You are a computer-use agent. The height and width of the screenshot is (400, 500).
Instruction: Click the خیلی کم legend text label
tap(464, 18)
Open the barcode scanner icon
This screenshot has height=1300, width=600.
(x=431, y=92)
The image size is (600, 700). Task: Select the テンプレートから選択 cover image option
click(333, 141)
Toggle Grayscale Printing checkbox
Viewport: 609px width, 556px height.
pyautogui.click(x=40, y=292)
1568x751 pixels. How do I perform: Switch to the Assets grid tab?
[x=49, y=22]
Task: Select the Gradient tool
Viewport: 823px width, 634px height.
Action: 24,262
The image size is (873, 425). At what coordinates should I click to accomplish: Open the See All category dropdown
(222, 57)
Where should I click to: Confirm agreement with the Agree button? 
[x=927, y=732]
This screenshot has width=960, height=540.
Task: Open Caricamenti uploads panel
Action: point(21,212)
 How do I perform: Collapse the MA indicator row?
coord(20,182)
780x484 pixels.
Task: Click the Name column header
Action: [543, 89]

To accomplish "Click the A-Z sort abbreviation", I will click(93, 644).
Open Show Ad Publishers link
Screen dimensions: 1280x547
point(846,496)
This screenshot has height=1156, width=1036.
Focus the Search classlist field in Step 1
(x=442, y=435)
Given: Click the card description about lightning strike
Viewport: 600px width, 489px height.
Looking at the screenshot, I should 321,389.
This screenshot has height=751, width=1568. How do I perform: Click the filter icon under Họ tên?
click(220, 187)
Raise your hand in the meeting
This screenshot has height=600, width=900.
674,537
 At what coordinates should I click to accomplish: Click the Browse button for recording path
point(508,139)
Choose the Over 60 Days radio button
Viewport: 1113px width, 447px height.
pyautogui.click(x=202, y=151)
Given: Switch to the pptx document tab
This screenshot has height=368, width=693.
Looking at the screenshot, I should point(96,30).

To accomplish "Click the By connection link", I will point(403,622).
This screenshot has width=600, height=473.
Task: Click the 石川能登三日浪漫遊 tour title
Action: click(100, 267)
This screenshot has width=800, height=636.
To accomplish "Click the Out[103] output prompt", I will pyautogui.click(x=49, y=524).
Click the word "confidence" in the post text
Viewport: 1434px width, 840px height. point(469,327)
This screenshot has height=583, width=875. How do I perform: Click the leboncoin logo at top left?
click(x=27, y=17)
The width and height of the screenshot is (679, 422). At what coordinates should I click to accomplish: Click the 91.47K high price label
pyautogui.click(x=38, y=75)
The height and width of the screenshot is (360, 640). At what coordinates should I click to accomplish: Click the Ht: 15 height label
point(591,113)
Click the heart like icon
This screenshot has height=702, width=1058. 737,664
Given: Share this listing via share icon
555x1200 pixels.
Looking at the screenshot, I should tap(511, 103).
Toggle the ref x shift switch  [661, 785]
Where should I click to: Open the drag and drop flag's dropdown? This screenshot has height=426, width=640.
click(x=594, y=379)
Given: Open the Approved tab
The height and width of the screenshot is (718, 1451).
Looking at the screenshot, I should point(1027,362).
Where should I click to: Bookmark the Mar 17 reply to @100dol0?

**About this task:** With the line holding "This screenshot has height=600, width=900." as the first and the line holding "Given: Switch to the pptx document tab" as the last, set down that range of the entries above exactly, and nothing else.

**Solution for this problem:**
This screenshot has height=600, width=900.
674,537
 At what coordinates should I click to accomplish: Click the Browse button for recording path
point(508,139)
Choose the Over 60 Days radio button
Viewport: 1113px width, 447px height.
pyautogui.click(x=202, y=151)
Given: Switch to the pptx document tab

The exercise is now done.